Ironically, these cataclysmic events have also created dramatic places such as San Francisco Bay where houses perch precariously for exhilarating views.  Historically, river deltas attracted people to build cities because of the fertile land replenished by naturally overflowing rivers and the biodiversity of flora and fauna.  As the population grew, and port trade activity increased, building sea walls, jetties, levees, and dams seemed to become an obvious if at least temporary solution.

But nature will always find a way to prevail.  The devastation of New Orleans by Hurricane Katrina can now be viewed as an engineering disaster when it is recognized that the shipping channel walls also funneled the river sediment out into the gulf towards the sea rather than allowing the naturally formed sand berms and wetlands to be replenished.  Flourishing mangroves, cedar trees, and marsh grasses which actually slow down hurricanes might have prevented the city’s sea wall levees from being breached and causing unfathomable human displacement and damage to the city neighborhoods with thousands of life lost.

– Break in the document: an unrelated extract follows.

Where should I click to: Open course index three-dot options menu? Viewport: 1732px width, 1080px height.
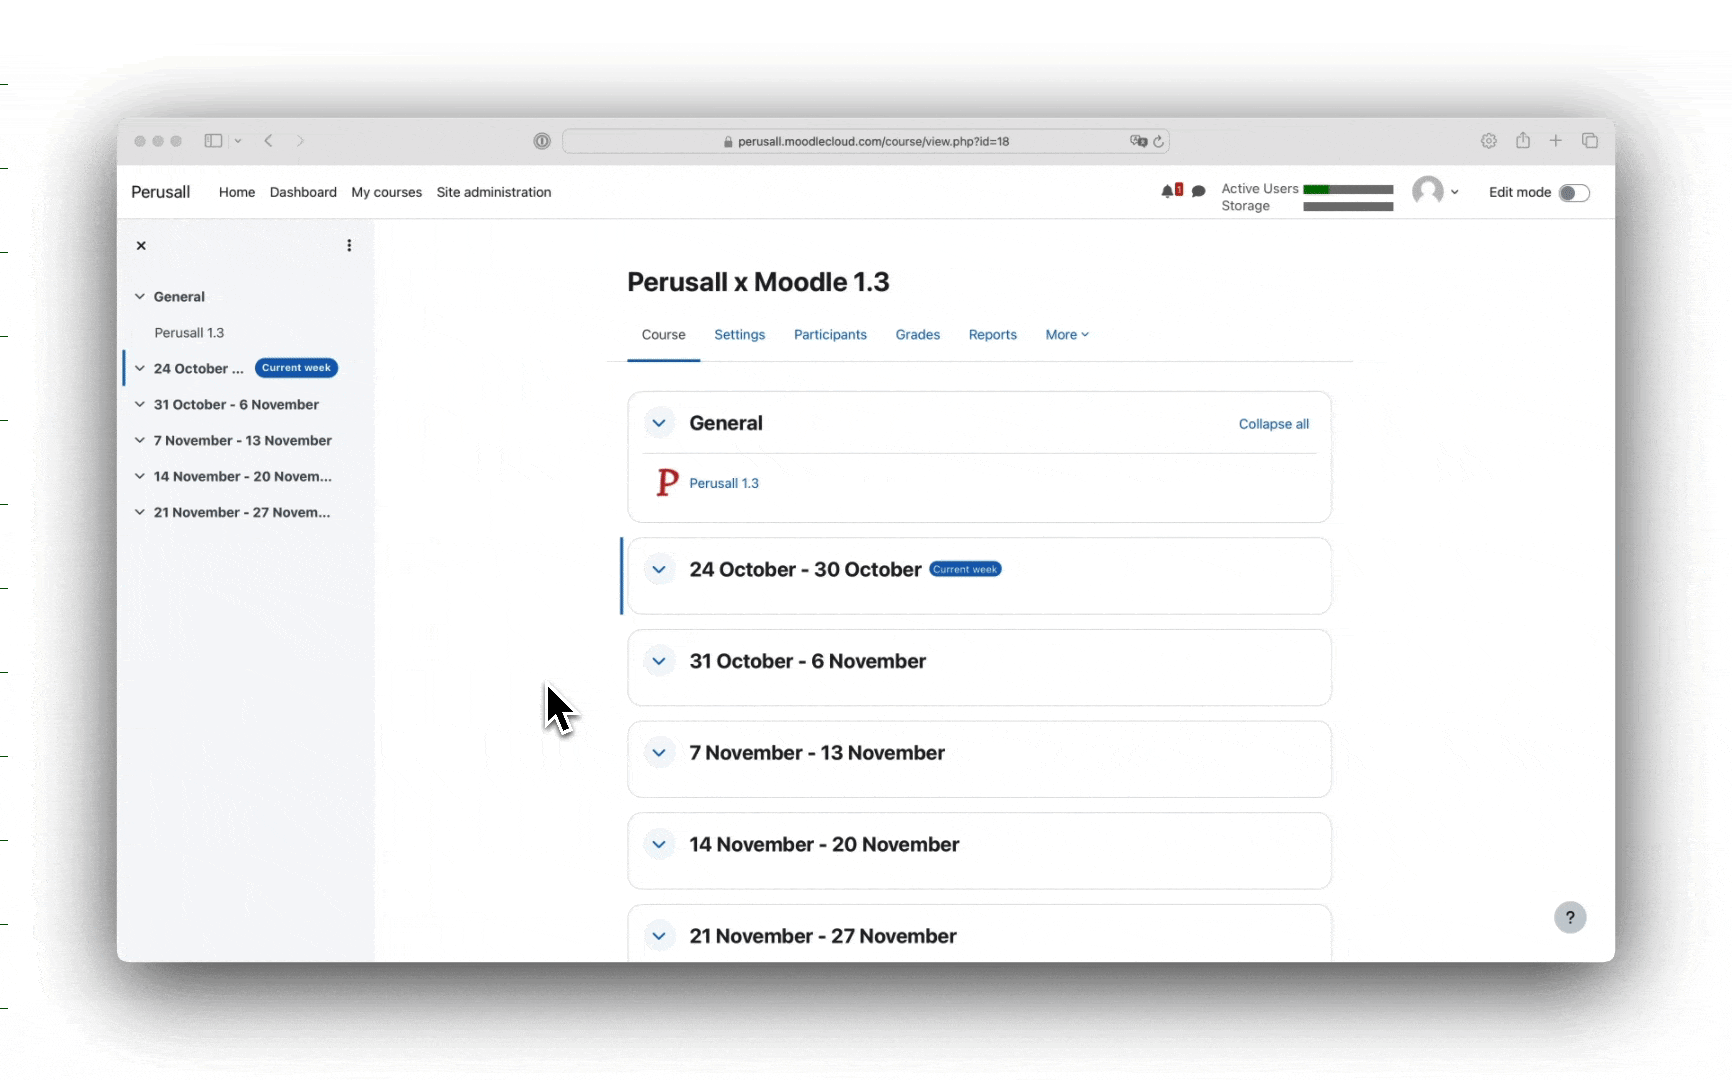click(349, 246)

Whereas much research and activism has occurred within scientific communities, legal and political entities, and from conscientious engineers and environmentalists, architects can be proactive as well and know when not to build or if designing emergency shelters and safe havens would be a more useful direction to pursue.

But then, maybe it is not the so-called technically advanced cultures, but indigenous tribes and wild animals that can only sense or detect sounds from the approaching waves long before they strike the shore and head for the hills.

Architects can look beyond paving the globe and take on their most fervent usefulness with imagination and cunning in a shifting universe.